Evaluates and compares a clustering model’s performance on training and testing datasets using multiple defined metrics.

Purpose

The Cluster Performance test evaluates the performance of a clustering model on both the training and testing datasets. It assesses how well the model defines, forms, and distinguishes clusters of data.

Test Mechanism

The test mechanism involves predicting the clusters of the training and testing datasets using the clustering model. After prediction, performance metrics defined in the metric_info() method are calculated against the true labels of the datasets.
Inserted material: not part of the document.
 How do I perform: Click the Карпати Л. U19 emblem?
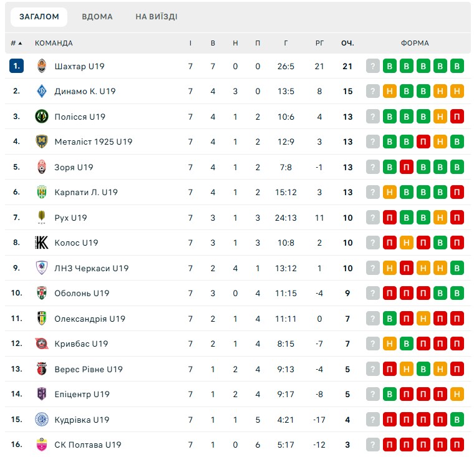[42, 192]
The results for each metric for both datasets are then collated and returned in a summarized table form listing each metric along with its corresponding train and test values.

Signs of High Risk

  • High discrepancy between the performance metric values on the training and testing datasets.
  • Low performance metric values on both the training and testing datasets.
  • Consistent deterioration of performance across different metrics.

Strengths

  • Tests the model’s performance on both training and testing datasets, helping to identify overfitting or underfitting.
  • Allows for the use of a broad range of performance metrics, providing a comprehensive evaluation.
  • Returns a summarized table, making it easy to compare performance across different metrics and datasets.

Limitations

  • The metric_info() method needs to be properly overridden in a subclass and metrics must be manually defined.
  • The test may not capture the model’s performance well if clusters are not well-separated or the model struggles with certain clusters.
  • Does not consider the computational and time complexity of the model.
  • Binary comparison (train and test) might not capture performance changes under different circumstances or dataset categories.